START Text section

# Pitbulls and Parolees



## mygirlmaile (Mar 26, 2009)

Anyone heard about this new show??? It kinda sounds interesting...

Animal Planet :: TV Listings :: Pitbulls and Parolees


----------



## JFlowersLA (Oct 14, 2009)

I've seen the previews for it, but did you check out the times? 1am and 5am...must not want too many people watching. HA!


----------



## American_Pit13 (Apr 23, 2007)

I don't think its the same thing I saw, but I saw one where inmates trained and worked with shelter dogs getting them ready for adoption. It was great. I come from alot of prison family so I like seeing inmates have something to do lmao.


----------



## mygirlmaile (Mar 26, 2009)

LMFAO. No, I didnt pay any attention to those times. I just saw it on TV and it said 10pm...SO...IDK??

Here...
ohmidog! Pit bulls and parolees on Animal Planet


----------



## mygirlmaile (Mar 26, 2009)

I think its great!!! Id love to volunteer to do something like that...not so much go to prison, but help rehabilitate abused dogs maybe?


----------



## JFlowersLA (Oct 14, 2009)

HAHA!! She was a house mom for a brothal and her "second" husband is an ex-con that is also a tattoo artist. Sounds like a fun bunch! I'd like to watch it just see "what will happen next". HAHA!

END Text section

■ What the exercise asks
In the forum thread about the show Pitbulls and Parolees, what time did mygirlmaile say the show was listed for when seen on TV?

START Source data

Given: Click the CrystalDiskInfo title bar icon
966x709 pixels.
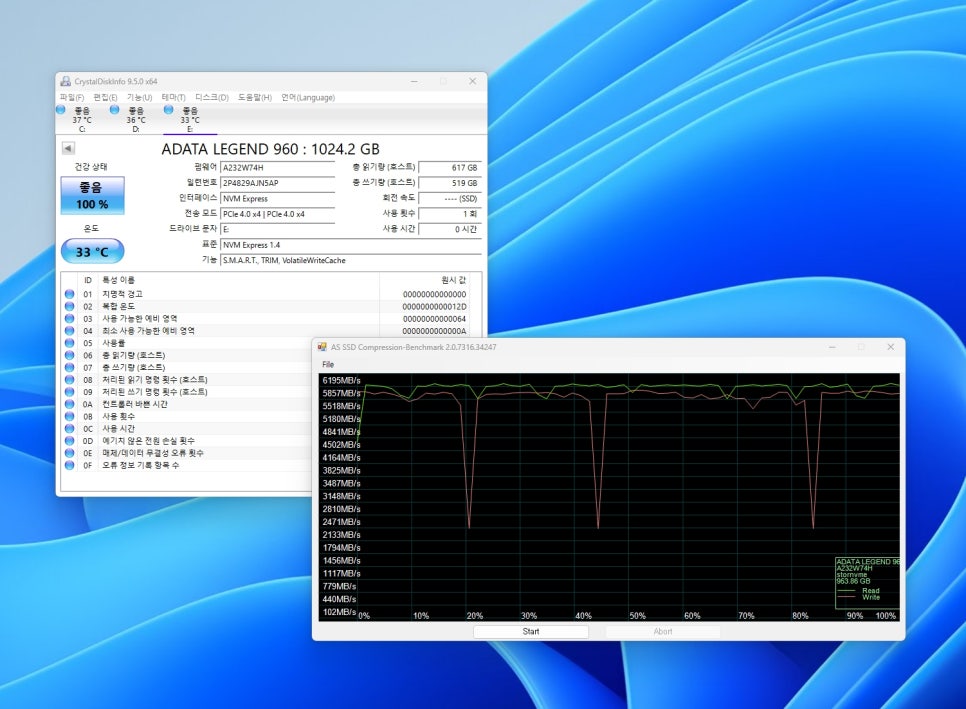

END Source data

■ Exercise result
10pm